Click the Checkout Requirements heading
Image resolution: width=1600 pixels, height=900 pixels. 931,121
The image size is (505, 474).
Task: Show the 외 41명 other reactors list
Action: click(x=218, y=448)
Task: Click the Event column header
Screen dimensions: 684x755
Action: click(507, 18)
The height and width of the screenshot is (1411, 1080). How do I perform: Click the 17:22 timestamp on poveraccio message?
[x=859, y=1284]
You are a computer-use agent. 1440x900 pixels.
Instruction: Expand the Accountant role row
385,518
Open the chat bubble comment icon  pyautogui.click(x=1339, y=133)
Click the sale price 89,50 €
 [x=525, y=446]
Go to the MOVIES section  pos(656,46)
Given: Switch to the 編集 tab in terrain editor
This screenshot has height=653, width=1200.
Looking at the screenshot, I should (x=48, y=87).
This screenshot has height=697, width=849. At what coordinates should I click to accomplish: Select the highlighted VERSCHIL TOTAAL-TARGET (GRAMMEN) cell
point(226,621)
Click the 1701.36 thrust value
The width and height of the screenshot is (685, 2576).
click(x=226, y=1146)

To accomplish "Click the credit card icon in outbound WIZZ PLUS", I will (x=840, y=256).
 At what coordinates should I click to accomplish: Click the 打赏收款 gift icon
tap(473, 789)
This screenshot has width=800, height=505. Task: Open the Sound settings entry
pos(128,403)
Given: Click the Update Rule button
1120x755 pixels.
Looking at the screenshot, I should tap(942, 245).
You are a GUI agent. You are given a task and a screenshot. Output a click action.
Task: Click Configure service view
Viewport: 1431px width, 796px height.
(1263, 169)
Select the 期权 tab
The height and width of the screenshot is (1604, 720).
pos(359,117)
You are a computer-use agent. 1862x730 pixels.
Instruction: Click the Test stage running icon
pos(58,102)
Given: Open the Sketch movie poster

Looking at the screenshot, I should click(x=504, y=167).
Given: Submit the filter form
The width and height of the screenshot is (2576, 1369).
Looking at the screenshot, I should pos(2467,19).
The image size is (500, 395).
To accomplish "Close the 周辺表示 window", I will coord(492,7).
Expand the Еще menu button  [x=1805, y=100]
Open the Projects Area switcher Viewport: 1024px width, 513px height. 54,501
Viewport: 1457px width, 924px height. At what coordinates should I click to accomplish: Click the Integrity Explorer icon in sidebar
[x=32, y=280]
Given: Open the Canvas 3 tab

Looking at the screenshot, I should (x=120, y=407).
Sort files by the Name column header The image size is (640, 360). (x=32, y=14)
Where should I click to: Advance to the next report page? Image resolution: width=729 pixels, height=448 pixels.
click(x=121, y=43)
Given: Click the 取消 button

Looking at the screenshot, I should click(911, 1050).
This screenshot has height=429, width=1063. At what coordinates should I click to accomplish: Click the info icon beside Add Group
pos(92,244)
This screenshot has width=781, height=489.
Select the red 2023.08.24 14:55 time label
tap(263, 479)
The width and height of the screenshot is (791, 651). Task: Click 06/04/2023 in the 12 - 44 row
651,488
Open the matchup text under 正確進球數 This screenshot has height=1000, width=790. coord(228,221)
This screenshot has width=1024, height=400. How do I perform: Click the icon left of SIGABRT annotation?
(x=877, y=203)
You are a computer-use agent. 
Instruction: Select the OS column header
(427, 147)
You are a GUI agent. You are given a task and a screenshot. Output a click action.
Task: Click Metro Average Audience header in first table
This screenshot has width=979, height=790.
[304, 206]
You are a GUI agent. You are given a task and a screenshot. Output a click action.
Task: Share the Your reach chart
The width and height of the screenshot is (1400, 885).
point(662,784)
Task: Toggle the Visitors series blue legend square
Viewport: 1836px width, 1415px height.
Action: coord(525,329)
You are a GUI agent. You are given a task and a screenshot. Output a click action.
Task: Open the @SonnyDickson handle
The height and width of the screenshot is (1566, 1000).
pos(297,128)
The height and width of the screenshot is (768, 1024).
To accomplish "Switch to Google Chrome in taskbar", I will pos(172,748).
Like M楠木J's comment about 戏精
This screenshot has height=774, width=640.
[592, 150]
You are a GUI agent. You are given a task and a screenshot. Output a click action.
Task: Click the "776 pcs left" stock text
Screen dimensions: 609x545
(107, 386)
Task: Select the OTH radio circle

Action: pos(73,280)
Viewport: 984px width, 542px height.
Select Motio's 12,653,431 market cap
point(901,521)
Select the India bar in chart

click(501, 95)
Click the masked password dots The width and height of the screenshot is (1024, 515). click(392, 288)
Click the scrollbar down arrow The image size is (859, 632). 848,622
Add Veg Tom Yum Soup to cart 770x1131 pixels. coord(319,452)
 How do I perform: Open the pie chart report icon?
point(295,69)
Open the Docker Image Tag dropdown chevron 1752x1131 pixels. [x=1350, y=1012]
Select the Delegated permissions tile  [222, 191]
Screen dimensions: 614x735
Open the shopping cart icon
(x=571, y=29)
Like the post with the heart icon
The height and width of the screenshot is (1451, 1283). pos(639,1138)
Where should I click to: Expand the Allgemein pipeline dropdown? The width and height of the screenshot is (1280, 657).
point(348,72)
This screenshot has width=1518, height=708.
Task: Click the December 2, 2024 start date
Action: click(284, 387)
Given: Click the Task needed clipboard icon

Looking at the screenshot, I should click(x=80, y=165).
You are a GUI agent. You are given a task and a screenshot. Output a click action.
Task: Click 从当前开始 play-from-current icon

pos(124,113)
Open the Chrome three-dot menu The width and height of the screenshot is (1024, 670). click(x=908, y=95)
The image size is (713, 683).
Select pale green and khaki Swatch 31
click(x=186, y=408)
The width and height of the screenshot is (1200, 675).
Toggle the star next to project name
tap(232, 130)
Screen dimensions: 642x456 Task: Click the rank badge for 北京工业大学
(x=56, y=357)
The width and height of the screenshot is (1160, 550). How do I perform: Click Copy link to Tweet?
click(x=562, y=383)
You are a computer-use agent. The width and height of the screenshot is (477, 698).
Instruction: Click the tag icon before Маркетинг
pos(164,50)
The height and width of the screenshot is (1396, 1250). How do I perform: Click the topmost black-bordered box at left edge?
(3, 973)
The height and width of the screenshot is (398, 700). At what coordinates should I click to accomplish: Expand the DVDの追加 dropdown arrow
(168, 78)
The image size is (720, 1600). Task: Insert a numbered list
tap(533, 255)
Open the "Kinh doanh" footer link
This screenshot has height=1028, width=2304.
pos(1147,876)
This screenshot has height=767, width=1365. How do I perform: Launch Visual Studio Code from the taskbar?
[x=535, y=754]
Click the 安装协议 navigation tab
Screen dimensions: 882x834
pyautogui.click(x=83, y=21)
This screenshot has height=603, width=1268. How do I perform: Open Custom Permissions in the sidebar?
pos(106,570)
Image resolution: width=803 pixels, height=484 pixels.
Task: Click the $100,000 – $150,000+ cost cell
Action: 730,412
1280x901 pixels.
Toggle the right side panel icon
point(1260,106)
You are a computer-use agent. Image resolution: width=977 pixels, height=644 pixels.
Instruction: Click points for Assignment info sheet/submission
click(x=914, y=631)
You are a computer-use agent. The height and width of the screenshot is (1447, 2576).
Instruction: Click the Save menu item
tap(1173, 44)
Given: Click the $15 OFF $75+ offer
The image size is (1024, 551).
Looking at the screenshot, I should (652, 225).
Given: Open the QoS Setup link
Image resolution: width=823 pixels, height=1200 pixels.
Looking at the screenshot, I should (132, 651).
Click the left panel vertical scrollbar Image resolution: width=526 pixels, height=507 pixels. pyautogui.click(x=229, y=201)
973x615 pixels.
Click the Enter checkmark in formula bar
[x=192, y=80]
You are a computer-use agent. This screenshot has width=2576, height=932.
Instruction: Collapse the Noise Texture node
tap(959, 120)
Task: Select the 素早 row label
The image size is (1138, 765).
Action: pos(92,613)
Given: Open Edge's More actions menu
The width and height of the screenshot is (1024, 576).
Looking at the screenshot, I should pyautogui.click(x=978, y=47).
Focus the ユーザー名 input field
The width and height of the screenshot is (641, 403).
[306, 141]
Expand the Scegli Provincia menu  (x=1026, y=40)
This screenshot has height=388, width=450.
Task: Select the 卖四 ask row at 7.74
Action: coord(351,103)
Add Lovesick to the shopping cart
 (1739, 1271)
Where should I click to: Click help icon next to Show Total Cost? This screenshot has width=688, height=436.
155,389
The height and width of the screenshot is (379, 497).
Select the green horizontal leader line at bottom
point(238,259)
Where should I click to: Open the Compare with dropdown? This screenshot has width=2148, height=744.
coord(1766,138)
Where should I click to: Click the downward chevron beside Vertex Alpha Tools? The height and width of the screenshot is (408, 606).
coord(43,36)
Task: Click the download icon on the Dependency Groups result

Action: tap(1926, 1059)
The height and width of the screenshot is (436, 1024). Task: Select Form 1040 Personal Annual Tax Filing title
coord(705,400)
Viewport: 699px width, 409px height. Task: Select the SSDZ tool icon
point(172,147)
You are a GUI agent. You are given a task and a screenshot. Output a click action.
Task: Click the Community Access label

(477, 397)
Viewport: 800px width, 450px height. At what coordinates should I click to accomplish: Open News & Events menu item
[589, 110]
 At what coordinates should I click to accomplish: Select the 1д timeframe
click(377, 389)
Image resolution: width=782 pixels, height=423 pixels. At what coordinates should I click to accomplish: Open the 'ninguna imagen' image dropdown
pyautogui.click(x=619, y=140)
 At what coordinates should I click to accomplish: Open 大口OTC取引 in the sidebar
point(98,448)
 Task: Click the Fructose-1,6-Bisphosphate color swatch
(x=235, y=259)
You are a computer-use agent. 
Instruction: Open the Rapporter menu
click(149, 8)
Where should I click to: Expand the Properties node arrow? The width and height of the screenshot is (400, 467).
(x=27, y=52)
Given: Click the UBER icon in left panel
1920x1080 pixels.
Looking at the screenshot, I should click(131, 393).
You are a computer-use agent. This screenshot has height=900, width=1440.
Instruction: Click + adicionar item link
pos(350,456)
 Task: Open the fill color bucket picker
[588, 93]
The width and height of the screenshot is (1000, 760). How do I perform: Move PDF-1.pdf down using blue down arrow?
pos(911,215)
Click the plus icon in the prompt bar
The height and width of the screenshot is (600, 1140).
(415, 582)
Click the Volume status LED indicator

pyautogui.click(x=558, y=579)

● ● ● ● ● ● ●

# PROBLEM TO WORK ON:
Write down again, exactly as given, only the lines above that fall from the line with "Viewport: 1431px width, 796px height." to the line with "Open the matchup", inclusive.

# ANSWER TO THIS TASK:
Viewport: 1431px width, 796px height.
(1263, 169)
Select the 期权 tab
The height and width of the screenshot is (1604, 720).
pos(359,117)
You are a computer-use agent. 1862x730 pixels.
Instruction: Click the Test stage running icon
pos(58,102)
Given: Open the Sketch movie poster

Looking at the screenshot, I should click(x=504, y=167).
Given: Submit the filter form
The width and height of the screenshot is (2576, 1369).
Looking at the screenshot, I should pos(2467,19).
The image size is (500, 395).
To accomplish "Close the 周辺表示 window", I will coord(492,7).
Expand the Еще menu button  [x=1805, y=100]
Open the Projects Area switcher Viewport: 1024px width, 513px height. 54,501
Viewport: 1457px width, 924px height. At what coordinates should I click to accomplish: Click the Integrity Explorer icon in sidebar
[x=32, y=280]
Given: Open the Canvas 3 tab

Looking at the screenshot, I should (x=120, y=407).
Sort files by the Name column header The image size is (640, 360). (x=32, y=14)
Where should I click to: Advance to the next report page? Image resolution: width=729 pixels, height=448 pixels.
click(x=121, y=43)
Given: Click the 取消 button

Looking at the screenshot, I should click(911, 1050).
This screenshot has height=429, width=1063. At what coordinates should I click to accomplish: Click the info icon beside Add Group
pos(92,244)
This screenshot has width=781, height=489.
Select the red 2023.08.24 14:55 time label
tap(263, 479)
The width and height of the screenshot is (791, 651). Task: Click 06/04/2023 in the 12 - 44 row
651,488
Open the matchup text under 正確進球數 This screenshot has height=1000, width=790. coord(228,221)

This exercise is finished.